Hi guys, I am new to deep learning models and pytorch. I have been working on a multiclass text classification with three output categories. I used LSTM model for 30 epochs, and batch size is 32, but the accuracy for the training data is fluctuating and the accuracy for validation data does not change. Here are my codes.
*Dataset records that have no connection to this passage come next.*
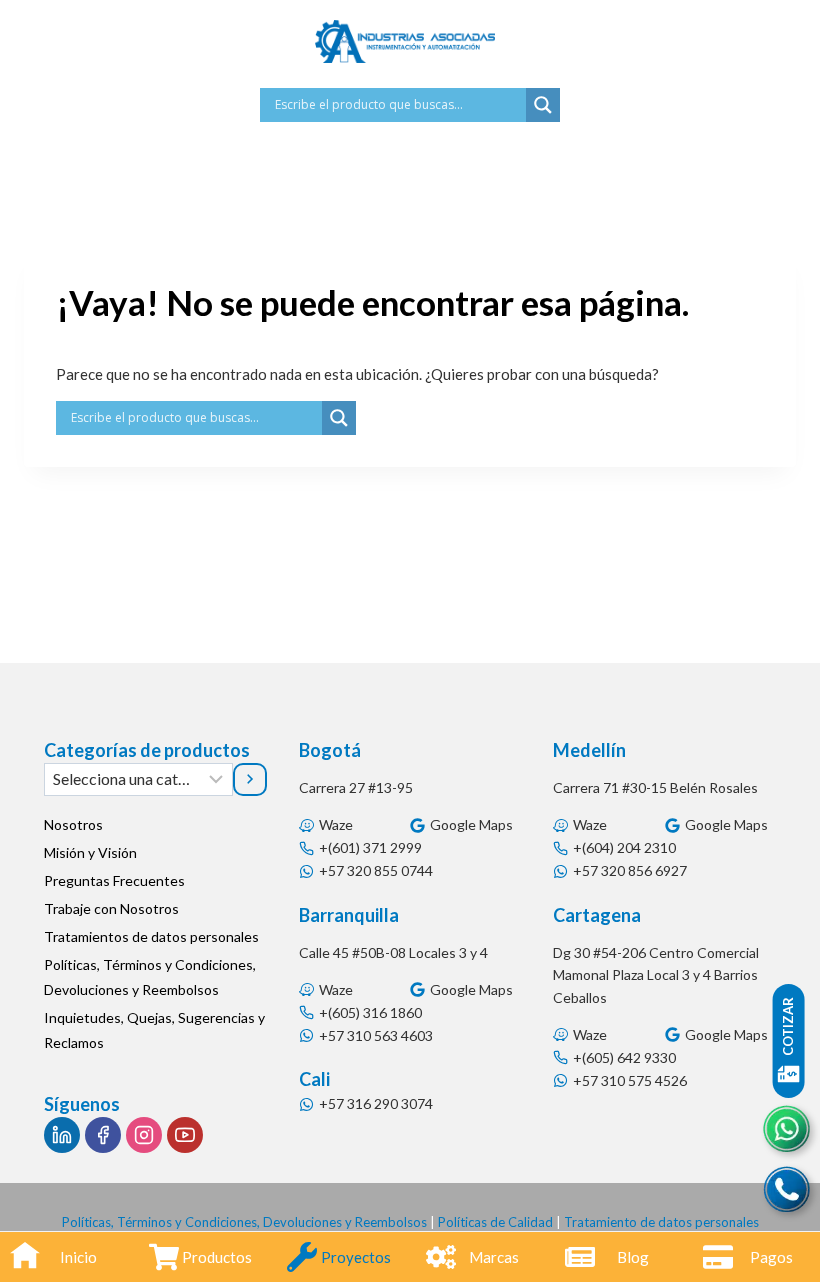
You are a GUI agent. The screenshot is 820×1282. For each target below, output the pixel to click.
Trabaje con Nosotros (111, 908)
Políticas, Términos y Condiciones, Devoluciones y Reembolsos (150, 977)
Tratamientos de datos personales (151, 936)
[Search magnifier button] (543, 105)
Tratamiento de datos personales (661, 1222)
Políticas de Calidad (495, 1222)
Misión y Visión (90, 852)
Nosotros (73, 824)
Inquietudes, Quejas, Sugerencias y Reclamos (154, 1030)
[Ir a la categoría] (249, 779)
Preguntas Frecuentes (114, 880)
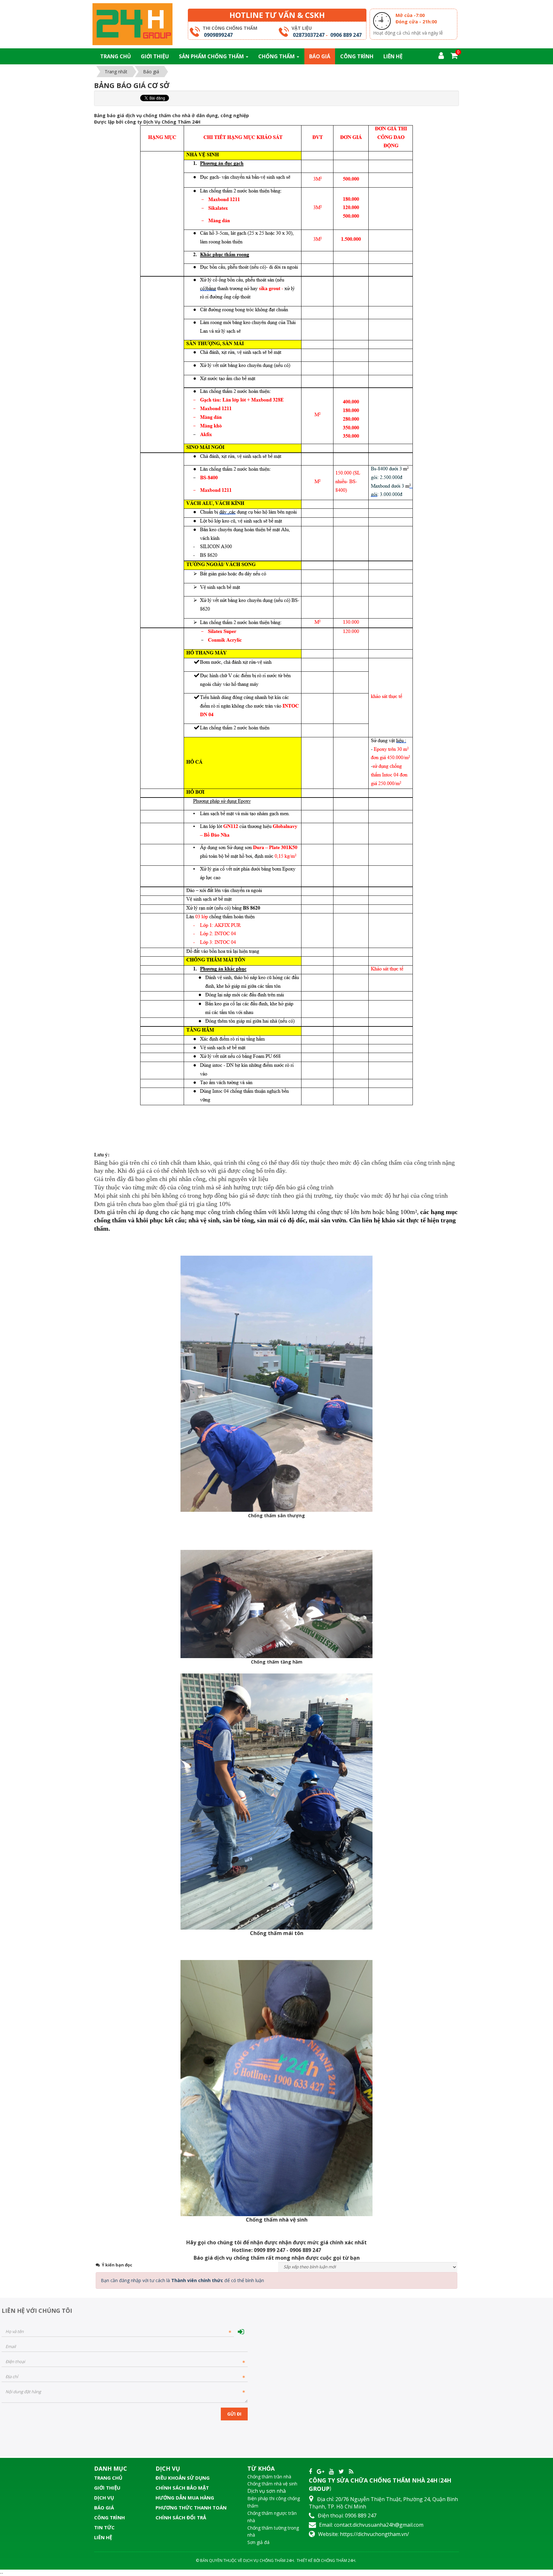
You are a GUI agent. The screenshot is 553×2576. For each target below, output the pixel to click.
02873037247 (309, 34)
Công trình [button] (356, 56)
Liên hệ (103, 2537)
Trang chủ (108, 2478)
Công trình (109, 2517)
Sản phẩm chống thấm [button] (212, 56)
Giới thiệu (107, 2487)
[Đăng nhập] (241, 2332)
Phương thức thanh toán (191, 2507)
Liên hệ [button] (393, 56)
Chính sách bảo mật (182, 2487)
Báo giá (104, 2507)
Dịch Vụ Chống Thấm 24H (268, 2560)
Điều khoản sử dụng (183, 2478)
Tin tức (104, 2527)
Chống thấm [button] (277, 56)
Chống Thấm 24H (338, 2560)
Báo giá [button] (319, 56)
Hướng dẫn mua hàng (185, 2497)
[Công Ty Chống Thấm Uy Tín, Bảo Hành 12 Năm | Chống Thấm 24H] (132, 23)
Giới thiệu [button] (155, 56)
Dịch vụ (104, 2497)
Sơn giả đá (258, 2542)
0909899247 (218, 34)
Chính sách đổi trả (181, 2517)
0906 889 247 (346, 34)
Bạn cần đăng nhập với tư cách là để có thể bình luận (182, 2280)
class AdvancedModel(nn.Module):
def __init__(self, vocab_size, embedding_dim, hidden_dim, output_dim, n_layers,
bidirectional, dropout, pad_idx):
super().__init__()
self.embedding = nn.Embedding(vocab_size, embedding_dim, padding_idx = pad_idx)
# Define some parameters
self.output_dim = output_dim
self.n_layers = n_layers
self.hidden_dim = hidden_dim
# Define layers
self.lstm = nn.LSTM(embedding_dim, hidden_dim, n_layers, bidirectional=bidirectional, batch_first=True)
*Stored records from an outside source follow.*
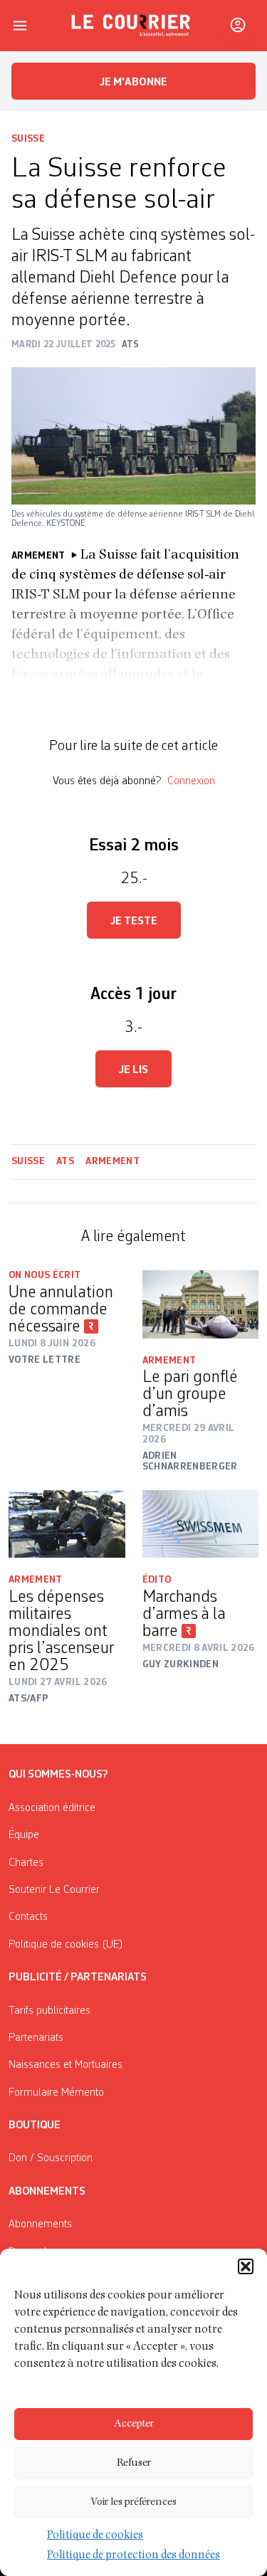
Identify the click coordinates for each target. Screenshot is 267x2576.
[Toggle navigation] (19, 25)
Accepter (134, 2424)
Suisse (28, 139)
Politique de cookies (95, 2536)
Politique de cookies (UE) (66, 1945)
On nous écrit (45, 1275)
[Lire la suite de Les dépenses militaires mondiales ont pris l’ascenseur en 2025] (67, 1524)
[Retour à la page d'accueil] (131, 25)
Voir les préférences (133, 2502)
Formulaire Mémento (56, 2093)
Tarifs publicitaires (49, 2011)
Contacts (28, 1917)
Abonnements (40, 2224)
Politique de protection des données (133, 2556)
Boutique (35, 2125)
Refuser (134, 2463)
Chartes (26, 1863)
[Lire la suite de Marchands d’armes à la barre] (200, 1524)
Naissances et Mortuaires (65, 2065)
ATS (65, 1161)
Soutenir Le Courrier (54, 1890)
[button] (246, 2266)
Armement (112, 1161)
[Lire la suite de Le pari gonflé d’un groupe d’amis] (200, 1304)
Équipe (24, 1835)
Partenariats (36, 2038)
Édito (157, 1580)
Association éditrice (52, 1808)
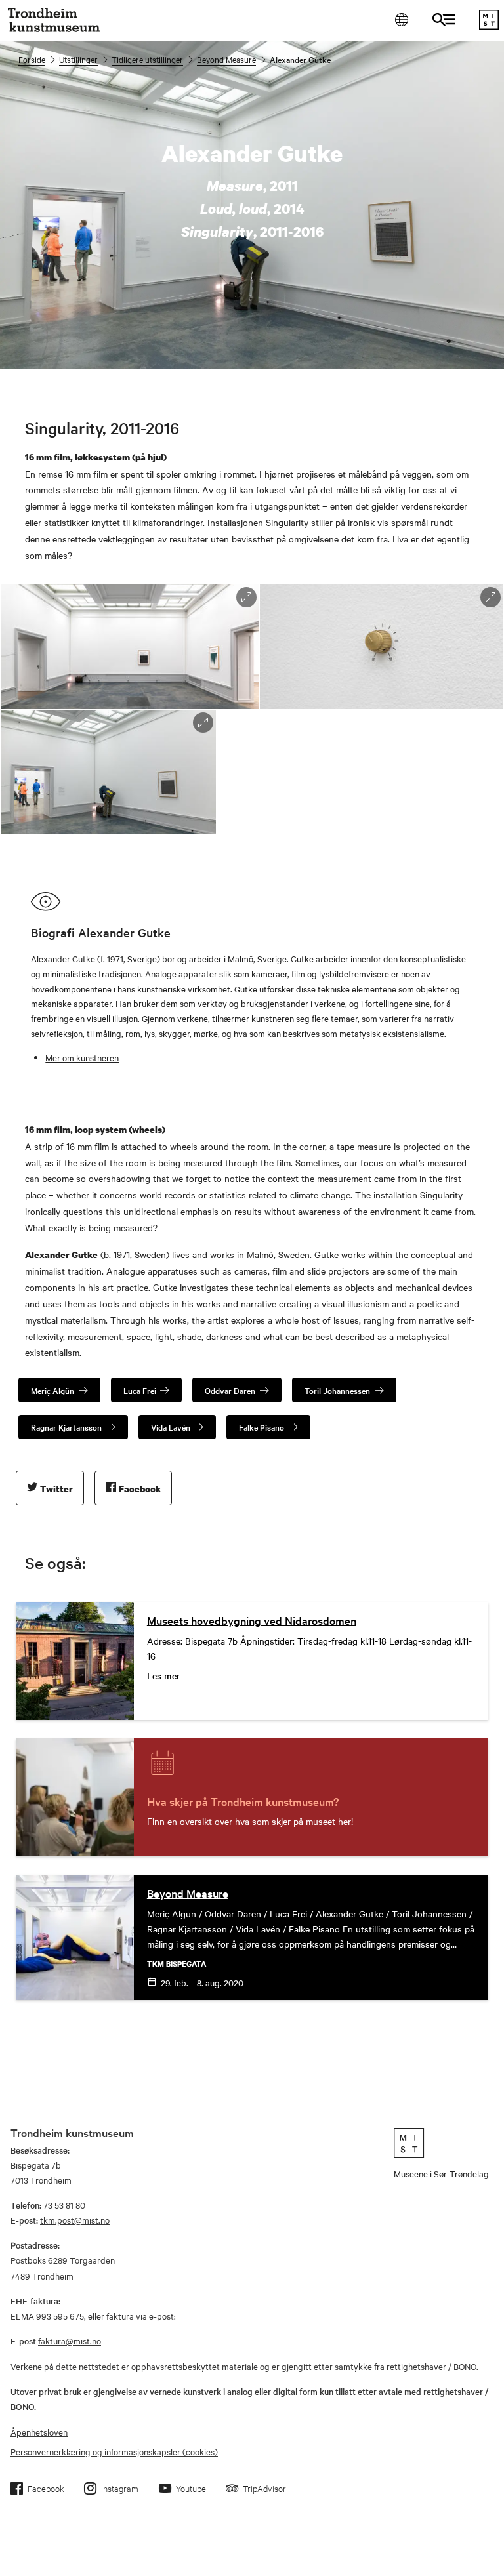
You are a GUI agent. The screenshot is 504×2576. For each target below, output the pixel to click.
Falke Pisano (261, 1427)
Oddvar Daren (230, 1390)
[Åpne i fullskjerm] (246, 597)
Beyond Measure (226, 59)
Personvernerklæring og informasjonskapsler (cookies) (114, 2451)
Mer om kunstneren (82, 1057)
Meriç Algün (52, 1390)
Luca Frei (139, 1390)
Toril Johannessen (337, 1390)
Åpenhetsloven (39, 2432)
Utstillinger (78, 59)
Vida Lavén (170, 1427)
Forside (31, 59)
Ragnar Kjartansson (66, 1427)
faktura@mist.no (69, 2340)
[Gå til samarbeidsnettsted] (441, 2143)
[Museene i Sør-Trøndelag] (489, 25)
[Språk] (401, 19)
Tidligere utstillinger (147, 59)
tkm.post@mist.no (75, 2220)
self.dropout = nn.Dropout(dropout)
self.fc = nn.Linear(hidden_dim, output_dim)
def forward(self, text, text_lengths):
#text = [sent len, batch size]
embedded = self.dropout(self.embedding(text))
#embedded = [sent len, batch size, emb dim]
#pack sequence. Clambing the lengths to avoid errors in some bugs
packed_embedded = nn.utils.rnn.pack_padded_sequence(embedded, text_lengths.clamp(min=1, max=50))
# Initializing hidden state for first input using method defined below
hidden = self.init_hidden(BATCH_SIZE)
lstm_out, hidden = self.lstm(packed_embedded, hidden)
unpacked, unpacked_len = torch.nn.utils.rnn.pad_packed_sequence(lstm_out, batch_first=True)
lstm_out=unpacked[:, -1, :]
out = self.dropout(lstm_out)
out = self.fc(out)
return out
def init_hidden(self, batch_size):
weight = next(self.parameters()).data
hidden = (weight.new(self.n_layers, batch_size, self.hidden_dim).zero_().to(device),
weight.new(self.n_layers, batch_size, self.hidden_dim).zero_().to(device))
return hidden
Here is the parameters I use:
INPUT_DIM = len(TEXT.vocab)
EMBEDDING_DIM = 100
HIDDEN_DIM = 300
OUTPUT_DIM = len(LABEL.vocab)
N_LAYERS = 1
BIDIRECTIONAL = False
DROPOUT = 0.5
The rest of the codes are based on this:
https://github.com/bentrevett/pytorch-sentiment-analysis/blob/master/5%20-%20Multi-class%20Sentiment%20Analysis.ipynb
Here is the training accuracy I get:
The validation accuracy never changes for the whole 30 epochs.
It would be really helpful if anyone knows what is wrong here. Thank you!